Set down the line that contains "đèn led 200w (455, 1950)" and every line after it to the end of the entries, exactly as they stand and nothing more.

*** Information supplied Section Begins ***

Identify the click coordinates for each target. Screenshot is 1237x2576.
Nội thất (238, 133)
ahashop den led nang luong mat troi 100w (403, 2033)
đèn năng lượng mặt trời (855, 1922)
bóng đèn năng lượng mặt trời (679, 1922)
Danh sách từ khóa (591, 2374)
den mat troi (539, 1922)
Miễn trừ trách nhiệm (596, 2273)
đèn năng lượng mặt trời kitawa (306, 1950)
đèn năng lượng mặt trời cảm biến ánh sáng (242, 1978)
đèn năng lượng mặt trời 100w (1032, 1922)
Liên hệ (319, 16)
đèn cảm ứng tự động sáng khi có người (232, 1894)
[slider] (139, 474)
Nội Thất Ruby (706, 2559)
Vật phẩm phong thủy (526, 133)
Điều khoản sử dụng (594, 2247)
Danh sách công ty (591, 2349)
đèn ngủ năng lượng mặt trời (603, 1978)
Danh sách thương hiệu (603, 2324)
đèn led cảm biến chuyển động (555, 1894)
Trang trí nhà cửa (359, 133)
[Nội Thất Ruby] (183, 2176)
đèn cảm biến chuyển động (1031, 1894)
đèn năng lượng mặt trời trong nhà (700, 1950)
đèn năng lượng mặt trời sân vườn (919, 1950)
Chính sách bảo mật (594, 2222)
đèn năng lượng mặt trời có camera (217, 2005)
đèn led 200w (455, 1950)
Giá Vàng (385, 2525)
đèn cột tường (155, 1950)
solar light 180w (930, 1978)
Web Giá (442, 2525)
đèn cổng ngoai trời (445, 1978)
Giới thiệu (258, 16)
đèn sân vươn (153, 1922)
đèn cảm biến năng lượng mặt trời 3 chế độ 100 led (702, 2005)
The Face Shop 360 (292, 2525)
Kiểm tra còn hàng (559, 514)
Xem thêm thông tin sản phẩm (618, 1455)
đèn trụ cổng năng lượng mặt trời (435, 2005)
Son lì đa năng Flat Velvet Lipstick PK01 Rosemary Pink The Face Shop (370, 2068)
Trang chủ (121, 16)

*** Information supplied Section Ends ***

Answer section =
đèn led 200w (455, 1950)
Giá Vàng (385, 2525)
đèn cột tường (155, 1950)
solar light 180w (930, 1978)
Web Giá (442, 2525)
đèn cổng ngoai trời (445, 1978)
Giới thiệu (258, 16)
đèn sân vươn (153, 1922)
đèn cảm biến năng lượng mặt trời 3 chế độ 100 led (702, 2005)
The Face Shop 360 (292, 2525)
Kiểm tra còn hàng (559, 514)
Xem thêm thông tin sản phẩm (618, 1455)
đèn trụ cổng năng lượng mặt trời (435, 2005)
Son lì đa năng Flat Velvet Lipstick PK01 Rosemary Pink The Face Shop (370, 2068)
Trang chủ (121, 16)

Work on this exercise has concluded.